TASK TO CARRY OUT: Leave out the pictures and print the rest of the entries exactly as they stand.
*** INPUT DATA ***
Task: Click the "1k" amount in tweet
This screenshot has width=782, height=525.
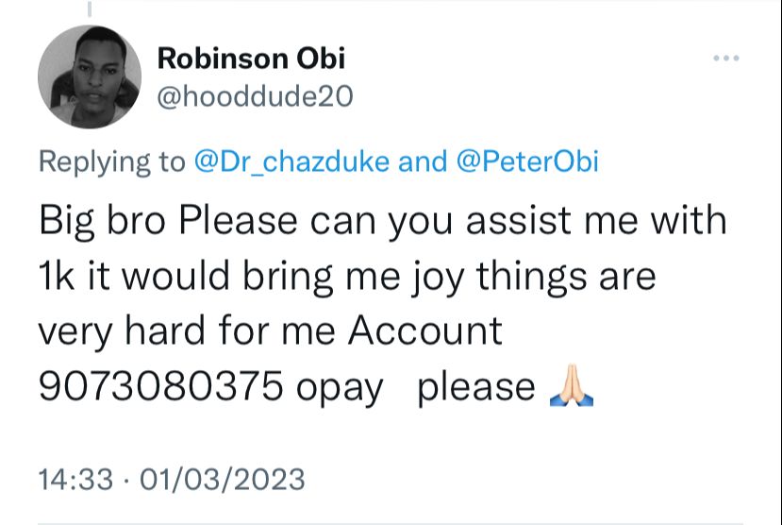Action: pyautogui.click(x=57, y=275)
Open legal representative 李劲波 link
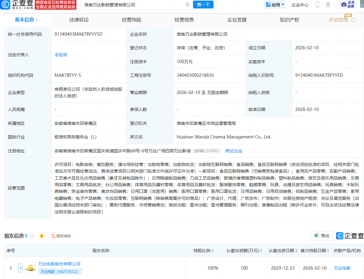Image resolution: width=364 pixels, height=279 pixels. tap(61, 55)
*** End of INPUT DATA ***
SOLUTION TO THE EXERCISE:
Task: Click the "1k" amount in tweet
This screenshot has width=782, height=525.
Action: pyautogui.click(x=57, y=275)
Open legal representative 李劲波 link
Image resolution: width=364 pixels, height=279 pixels. tap(61, 55)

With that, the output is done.